Advanced Multimodal Chatbot for Emotion Recognition
The rapid advancements in artificial intelligence (AI) have enabled machines to interact with humans in more natural and emotional ways. In this project, we developed a multimodal chatbot capable of recognizing and responding to emotions using text and voice inputs.
Introduction
Traditional chatbots lack emotional intelligence, making interactions feel mechanical. Our chatbot bridges this gap by integrating text-based natural language processing (NLP) with voice-based audio analysis. This system detects user emotions and provides personalized responses, enhancing user engagement in applications such as virtual assistance, healthcare, and education.
System Design and Architecture
The chatbot's architecture comprises three main components:
- Emotion Detection Pipeline: Text and voice inputs are analyzed to detect emotions using machine learning models.

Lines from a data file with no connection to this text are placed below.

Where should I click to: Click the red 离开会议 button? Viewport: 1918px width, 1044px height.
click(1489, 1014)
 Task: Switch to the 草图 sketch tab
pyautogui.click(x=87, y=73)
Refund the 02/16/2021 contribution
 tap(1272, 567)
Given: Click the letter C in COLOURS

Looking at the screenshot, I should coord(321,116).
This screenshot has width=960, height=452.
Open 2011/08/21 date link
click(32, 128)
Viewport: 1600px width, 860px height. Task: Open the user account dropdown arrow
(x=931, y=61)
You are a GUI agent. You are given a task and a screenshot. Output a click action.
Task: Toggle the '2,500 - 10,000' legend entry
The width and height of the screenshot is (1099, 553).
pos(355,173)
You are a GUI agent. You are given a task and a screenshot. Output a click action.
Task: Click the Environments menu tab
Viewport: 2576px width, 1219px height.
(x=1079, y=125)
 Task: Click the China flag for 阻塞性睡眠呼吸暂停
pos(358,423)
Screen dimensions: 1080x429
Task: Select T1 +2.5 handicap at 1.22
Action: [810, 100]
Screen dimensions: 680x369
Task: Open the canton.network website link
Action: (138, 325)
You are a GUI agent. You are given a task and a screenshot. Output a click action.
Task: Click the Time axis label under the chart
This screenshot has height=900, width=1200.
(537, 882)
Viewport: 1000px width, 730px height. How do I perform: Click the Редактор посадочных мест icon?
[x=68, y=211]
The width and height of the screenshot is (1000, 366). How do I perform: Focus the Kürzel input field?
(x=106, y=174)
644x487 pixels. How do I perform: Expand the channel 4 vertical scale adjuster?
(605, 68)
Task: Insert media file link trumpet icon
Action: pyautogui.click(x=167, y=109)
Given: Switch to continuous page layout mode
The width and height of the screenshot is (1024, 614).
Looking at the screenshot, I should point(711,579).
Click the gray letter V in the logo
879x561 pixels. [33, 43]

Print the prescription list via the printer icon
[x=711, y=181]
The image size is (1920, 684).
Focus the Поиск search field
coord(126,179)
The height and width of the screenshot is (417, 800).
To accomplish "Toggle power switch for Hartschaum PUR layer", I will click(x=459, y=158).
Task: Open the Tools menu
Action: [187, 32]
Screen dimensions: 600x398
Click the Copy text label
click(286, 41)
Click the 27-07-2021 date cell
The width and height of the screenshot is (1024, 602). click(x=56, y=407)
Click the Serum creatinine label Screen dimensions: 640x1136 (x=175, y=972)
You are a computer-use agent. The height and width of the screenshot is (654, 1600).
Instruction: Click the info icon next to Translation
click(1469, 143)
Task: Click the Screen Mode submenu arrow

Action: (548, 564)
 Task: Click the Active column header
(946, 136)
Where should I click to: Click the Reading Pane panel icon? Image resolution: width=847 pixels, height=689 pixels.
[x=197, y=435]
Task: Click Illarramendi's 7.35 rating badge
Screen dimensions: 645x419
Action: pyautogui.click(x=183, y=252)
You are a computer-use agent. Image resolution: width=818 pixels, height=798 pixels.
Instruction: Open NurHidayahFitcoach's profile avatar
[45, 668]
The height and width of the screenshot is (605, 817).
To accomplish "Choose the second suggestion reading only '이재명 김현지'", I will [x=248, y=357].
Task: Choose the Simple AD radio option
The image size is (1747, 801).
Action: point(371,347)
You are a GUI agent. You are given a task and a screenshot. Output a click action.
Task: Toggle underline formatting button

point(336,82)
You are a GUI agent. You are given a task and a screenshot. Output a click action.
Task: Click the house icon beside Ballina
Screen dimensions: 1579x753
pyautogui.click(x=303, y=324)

- Recommendation Engine: Personalized suggestions (music, videos, or events) are provided based on the detected emotion.
- Interactive User Interface: A Flask-based web application supports text and voice inputs.
Datasets and Preprocessing
The chatbot was trained using the following publicly available datasets:
- RAVDESS: Multimodal emotional speech recordings.
- CREMA-D: Emotional speech data with diverse speakers.
- TESS: Female speaker emotional recordings.
- SAVEE: Male speaker emotional speech data.
Text data was preprocessed through tokenization, stopword removal, and feature extraction using TF-IDF. Audio data was normalized and segmented into 2.5-second clips, ensuring consistency across datasets.
Methodology
The methodology involves building two primary pipelines for emotion recognition:
- Text Emotion Recognition: Input text undergoes cleaning (stopword removal, lowercasing) and transformation into numerical features using TF-IDF. These features are fed into a Random Forest Classifier trained to predict emotions.
- Voice Emotion Recognition: Audio inputs are processed using Librosa to extract features like MFCCs (Mel-Frequency Cepstral Coefficients), Chroma STFT, and Mel Spectrograms. The features are fed into a Convolutional Neural Network (CNN) with the following structure:
- Two Conv1D layers for feature extraction and pattern recognition.
- MaxPooling layers for reducing dimensionality.
- Fully connected Dense layers for classification, using a softmax activation function for multi-class prediction.
To improve model performance, audio data was augmented using the following techniques:
- Noise Addition: Injecting random white noise into the audio signal.
- Pitch Shifting: Changing the pitch of the audio by +/- 2 semitones.
- Time Stretching: Speeding up or slowing down the audio playback.
Code Workflow
The following steps outline how the code functions end-to-end:
- Input: The user inputs text or voice through the web interface.
- Text Emotion Detection: The input text is passed through the
TF-IDF
vectorizer and predicted using the Random Forest model.
- Voice Emotion Detection: Audio inputs are saved temporarily, processed using Librosa to extract features, and passed through the CNN model.
- Combining Results: If both text and voice inputs are provided, the system integrates predictions using an ensemble approach to determine the final emotion.
- Content Recommendation: Based on the detected emotion, the Flask backend fetches relevant suggestions (music, videos, events) via APIs like Spotify, YouTube, or Eventbrite.
- Output: The detected emotion and personalized recommendations are displayed in the user interface.
Results
Text-Based Emotion Recognition: Achieved an accuracy of 85% using the Random Forest model. Precision and recall metrics were balanced across emotions.
Voice-Based Emotion Recognition: The CNN model achieved 80% accuracy. Overlapping emotions such as fear and anger posed slight challenges in misclassification.
Multimodal Integration: Combining predictions from text and voice analysis improved accuracy to 90%, demonstrating the robustness of the multimodal approach.
Applications
This chatbot has wide-ranging applications across various industries:
- Healthcare: Monitoring patients' emotional well-being in therapy sessions.
- Customer Service: Enhancing customer satisfaction with adaptive emotional responses.
- Education: Delivering personalized learning resources based on students' emotional states.
Future Work
Future enhancements for the system include:
- Real-time processing for low-latency emotion detection.
- Incorporating multilingual support to cater to a diverse audience.
- Expanding to video-based emotion recognition for a more comprehensive understanding of users' emotions.
Conclusion
This multimodal chatbot successfully integrates text and voice analysis for emotion recognition. By providing accurate emotion detection and personalized recommendations, it showcases immense potential for real-world applications.